**EXERCISE REQUIREMENTS:** Render the data from its first line through the line containing "click(238, 129)", inclusive, as a JSON list of strings with one string per line and blank lines omitted.

** Start of PROVIDED DATA **

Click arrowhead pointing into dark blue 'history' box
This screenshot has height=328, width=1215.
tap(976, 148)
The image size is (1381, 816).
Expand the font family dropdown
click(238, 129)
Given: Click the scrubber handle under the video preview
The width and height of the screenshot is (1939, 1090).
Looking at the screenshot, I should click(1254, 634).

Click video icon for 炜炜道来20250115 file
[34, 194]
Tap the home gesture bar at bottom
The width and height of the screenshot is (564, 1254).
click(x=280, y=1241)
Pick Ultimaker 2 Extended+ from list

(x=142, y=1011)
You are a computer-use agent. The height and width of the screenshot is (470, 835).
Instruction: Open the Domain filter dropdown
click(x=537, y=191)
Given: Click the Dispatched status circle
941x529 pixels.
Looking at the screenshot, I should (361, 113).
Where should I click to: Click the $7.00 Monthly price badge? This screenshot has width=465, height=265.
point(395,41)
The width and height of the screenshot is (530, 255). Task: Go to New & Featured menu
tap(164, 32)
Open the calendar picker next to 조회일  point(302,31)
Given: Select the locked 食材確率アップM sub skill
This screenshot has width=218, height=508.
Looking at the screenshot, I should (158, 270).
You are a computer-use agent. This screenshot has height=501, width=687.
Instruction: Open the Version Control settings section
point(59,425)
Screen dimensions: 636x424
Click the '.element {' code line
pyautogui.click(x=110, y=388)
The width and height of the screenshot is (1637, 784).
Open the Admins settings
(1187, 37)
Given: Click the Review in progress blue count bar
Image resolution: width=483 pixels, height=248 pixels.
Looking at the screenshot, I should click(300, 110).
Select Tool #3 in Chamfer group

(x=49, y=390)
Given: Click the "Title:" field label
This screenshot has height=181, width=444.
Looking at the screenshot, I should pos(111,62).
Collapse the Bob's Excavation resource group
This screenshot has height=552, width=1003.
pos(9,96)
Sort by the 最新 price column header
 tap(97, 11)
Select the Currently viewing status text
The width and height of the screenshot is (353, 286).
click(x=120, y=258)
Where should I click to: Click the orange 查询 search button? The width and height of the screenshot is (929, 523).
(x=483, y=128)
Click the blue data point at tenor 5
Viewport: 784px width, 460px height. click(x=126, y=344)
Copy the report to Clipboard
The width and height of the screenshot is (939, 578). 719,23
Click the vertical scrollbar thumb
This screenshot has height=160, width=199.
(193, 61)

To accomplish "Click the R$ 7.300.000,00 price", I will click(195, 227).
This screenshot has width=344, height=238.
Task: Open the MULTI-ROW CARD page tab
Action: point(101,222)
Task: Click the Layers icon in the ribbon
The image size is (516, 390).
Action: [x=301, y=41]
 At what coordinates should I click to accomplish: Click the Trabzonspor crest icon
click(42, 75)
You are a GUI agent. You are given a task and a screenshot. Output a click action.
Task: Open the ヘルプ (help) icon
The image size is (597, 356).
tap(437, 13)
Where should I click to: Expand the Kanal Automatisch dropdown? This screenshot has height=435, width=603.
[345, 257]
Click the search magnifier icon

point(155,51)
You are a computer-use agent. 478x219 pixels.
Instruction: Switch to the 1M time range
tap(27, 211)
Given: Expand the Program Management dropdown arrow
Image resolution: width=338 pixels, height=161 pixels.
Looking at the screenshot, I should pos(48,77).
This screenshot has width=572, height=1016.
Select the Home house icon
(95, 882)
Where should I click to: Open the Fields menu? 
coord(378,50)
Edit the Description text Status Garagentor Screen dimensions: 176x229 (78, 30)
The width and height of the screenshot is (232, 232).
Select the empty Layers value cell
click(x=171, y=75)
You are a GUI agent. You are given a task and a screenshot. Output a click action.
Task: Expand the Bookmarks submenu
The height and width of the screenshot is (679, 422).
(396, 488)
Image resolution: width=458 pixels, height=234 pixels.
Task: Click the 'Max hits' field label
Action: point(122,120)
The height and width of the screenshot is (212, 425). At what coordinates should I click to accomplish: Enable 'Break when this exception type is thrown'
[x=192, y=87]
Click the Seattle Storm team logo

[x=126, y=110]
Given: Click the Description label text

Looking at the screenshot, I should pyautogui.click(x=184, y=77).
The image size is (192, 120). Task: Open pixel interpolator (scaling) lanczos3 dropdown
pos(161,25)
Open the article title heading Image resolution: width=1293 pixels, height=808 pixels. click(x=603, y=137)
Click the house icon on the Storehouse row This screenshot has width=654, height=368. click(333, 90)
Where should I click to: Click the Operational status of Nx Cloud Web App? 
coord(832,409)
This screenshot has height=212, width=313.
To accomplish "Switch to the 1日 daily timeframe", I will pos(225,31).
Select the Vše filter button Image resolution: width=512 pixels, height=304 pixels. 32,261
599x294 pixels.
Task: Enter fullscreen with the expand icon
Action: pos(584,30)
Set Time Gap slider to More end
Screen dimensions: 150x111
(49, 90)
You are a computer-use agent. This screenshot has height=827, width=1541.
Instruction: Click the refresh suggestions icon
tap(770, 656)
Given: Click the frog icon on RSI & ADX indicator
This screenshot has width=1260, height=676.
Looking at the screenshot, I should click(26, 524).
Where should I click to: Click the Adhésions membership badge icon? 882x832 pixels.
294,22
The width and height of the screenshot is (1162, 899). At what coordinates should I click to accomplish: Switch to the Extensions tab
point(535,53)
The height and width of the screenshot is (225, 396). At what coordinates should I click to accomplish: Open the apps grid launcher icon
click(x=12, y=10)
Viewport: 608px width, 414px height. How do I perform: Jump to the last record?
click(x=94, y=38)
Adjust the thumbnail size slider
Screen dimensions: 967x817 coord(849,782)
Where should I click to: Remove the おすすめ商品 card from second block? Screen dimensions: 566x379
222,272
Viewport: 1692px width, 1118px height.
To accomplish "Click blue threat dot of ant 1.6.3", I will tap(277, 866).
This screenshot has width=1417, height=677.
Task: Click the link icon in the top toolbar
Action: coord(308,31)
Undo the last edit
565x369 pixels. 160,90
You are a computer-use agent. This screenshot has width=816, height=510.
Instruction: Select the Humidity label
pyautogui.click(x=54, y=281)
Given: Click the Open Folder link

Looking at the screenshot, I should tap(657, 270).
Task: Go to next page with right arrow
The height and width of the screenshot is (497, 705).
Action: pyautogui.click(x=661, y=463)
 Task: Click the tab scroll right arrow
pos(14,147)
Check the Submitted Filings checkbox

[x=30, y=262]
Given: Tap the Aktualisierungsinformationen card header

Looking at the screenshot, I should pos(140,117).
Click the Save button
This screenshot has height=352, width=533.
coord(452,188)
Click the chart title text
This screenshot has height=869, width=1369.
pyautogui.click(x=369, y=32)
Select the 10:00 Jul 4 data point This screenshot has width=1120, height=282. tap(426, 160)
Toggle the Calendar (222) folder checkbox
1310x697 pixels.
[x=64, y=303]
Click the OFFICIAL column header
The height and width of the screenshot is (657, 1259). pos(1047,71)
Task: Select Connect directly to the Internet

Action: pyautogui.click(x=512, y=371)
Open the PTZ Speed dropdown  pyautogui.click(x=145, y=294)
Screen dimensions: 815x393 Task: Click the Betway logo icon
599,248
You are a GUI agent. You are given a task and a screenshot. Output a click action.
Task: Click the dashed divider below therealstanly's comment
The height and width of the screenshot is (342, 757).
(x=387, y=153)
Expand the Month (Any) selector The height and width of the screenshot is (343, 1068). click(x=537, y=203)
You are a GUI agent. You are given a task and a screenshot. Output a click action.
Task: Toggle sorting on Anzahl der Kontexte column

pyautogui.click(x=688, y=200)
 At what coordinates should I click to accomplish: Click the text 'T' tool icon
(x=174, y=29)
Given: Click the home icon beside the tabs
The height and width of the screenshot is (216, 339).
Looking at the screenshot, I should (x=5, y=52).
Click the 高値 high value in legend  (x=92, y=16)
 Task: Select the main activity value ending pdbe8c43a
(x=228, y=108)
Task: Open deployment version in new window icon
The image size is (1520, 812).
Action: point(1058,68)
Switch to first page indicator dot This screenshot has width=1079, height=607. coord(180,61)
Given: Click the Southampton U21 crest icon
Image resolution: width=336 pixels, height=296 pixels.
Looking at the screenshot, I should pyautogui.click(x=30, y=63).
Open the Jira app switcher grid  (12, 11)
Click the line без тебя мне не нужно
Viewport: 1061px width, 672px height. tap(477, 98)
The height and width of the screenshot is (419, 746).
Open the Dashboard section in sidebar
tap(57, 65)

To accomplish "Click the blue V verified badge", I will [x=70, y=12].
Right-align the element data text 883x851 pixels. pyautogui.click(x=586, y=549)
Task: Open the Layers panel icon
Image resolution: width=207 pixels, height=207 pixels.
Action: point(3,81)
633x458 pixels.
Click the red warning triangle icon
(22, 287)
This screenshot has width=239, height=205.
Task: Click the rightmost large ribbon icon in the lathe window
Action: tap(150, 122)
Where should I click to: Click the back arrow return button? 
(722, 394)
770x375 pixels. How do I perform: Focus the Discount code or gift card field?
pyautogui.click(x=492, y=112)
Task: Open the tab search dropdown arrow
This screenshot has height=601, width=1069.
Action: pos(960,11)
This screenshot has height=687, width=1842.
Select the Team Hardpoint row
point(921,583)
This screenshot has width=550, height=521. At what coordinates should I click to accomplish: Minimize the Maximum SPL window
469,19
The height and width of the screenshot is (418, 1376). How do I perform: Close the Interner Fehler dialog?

** End of PROVIDED DATA **

**EXERCISE RESULT:**
[
  "Click arrowhead pointing into dark blue 'history' box",
  "This screenshot has height=328, width=1215.",
  "tap(976, 148)",
  "The image size is (1381, 816).",
  "Expand the font family dropdown",
  "click(238, 129)"
]